With the release of their first three albums, 2016’s Cosmos Terros, 2017’s Dust, 2018’s Golden Rise, the Perth, Australia-based psych rock quintet Mt. Mountain — Stephen Bailey (vocals, organ, flute), Thomas Cahill (drums), Glenn Palmer (guitar, synth), Brendan Shanley (bass) and Derrick Treatch (guitar) — developed and honed a sprawling, motorik-driven, minimal-as -maximal approach inspired by the likes of NEU! and CAN. And through a wildly all-consuming live show, the Aussie psych rockers have added their names to a an impressive list of contemporaries including Moon Duo, Kikagaku Moyo and Minami Deutsch while sharing stages with JOVM mainstays King Gizzard and The Lizard Wizard, ORB, Sleep, MONO, Thee Oh Sees, Acid Mothers Temple and the aforementioned Moon Duo.
The Aussie quintet recently signed to London-based Fuzz Club Records, who will be releasing the band’s fourth album Centre.
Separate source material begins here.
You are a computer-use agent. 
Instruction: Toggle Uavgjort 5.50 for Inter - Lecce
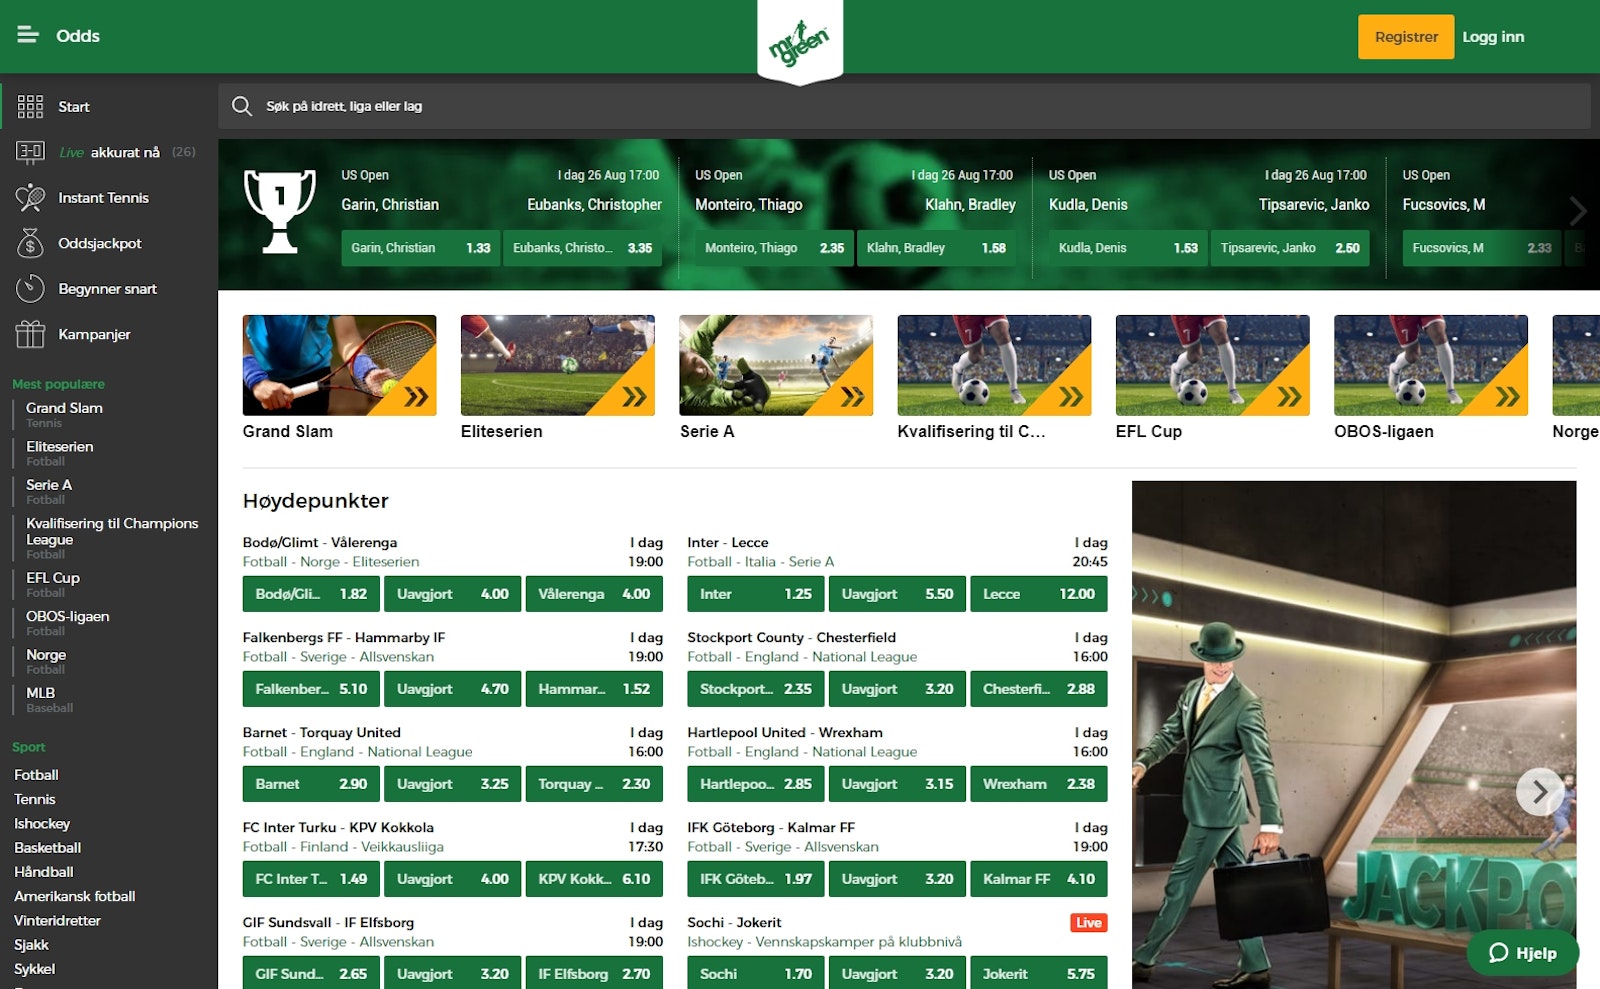point(897,593)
Slated for a February 26, 2021 release, Centre continues the band’s long-held reputation for crafting material from long, improvised jams with much of the album recorded live to tape, capturing the band at their most freewheeling. Thematically, the album reportedly is centered around a dissection of faith — both spiritual and secular — and Stephen Bailey’s personal, often complicated relationship to it. “The album for me, lyrically, is mostly about my experience of religion. It explores these concepts and the rules that were told to me from childhood to adulthood and my thoughts on my own connection to them,” Bailey explains. “Similar themes arise between the tracks whether it be lyrically or structural, both a play on repetition and simplicity. ”
“Aplomb,” Centre’s hypnotic and brooding first single features an expansive, booze and hallucinogen-fueled song structure driven by rolling rhythms, a motorik groove, droning keys, a looping and shimmering guitar line paired with Bailey’s yearning vocals — and the end result is a deeply textured, painterly take on psych rock.
“‘Aplomb’ is essentially the voice that I hear in my head, reminding me to not rush and slow down, and to have the confidence to bring this into practice in everyday life,” Mt. Mountain’s Stephen Bailey explains in press notes. “We wanted there to be this clear contrast here between the tempo of the song and the lyrical content, an approach which appears throughout the album.”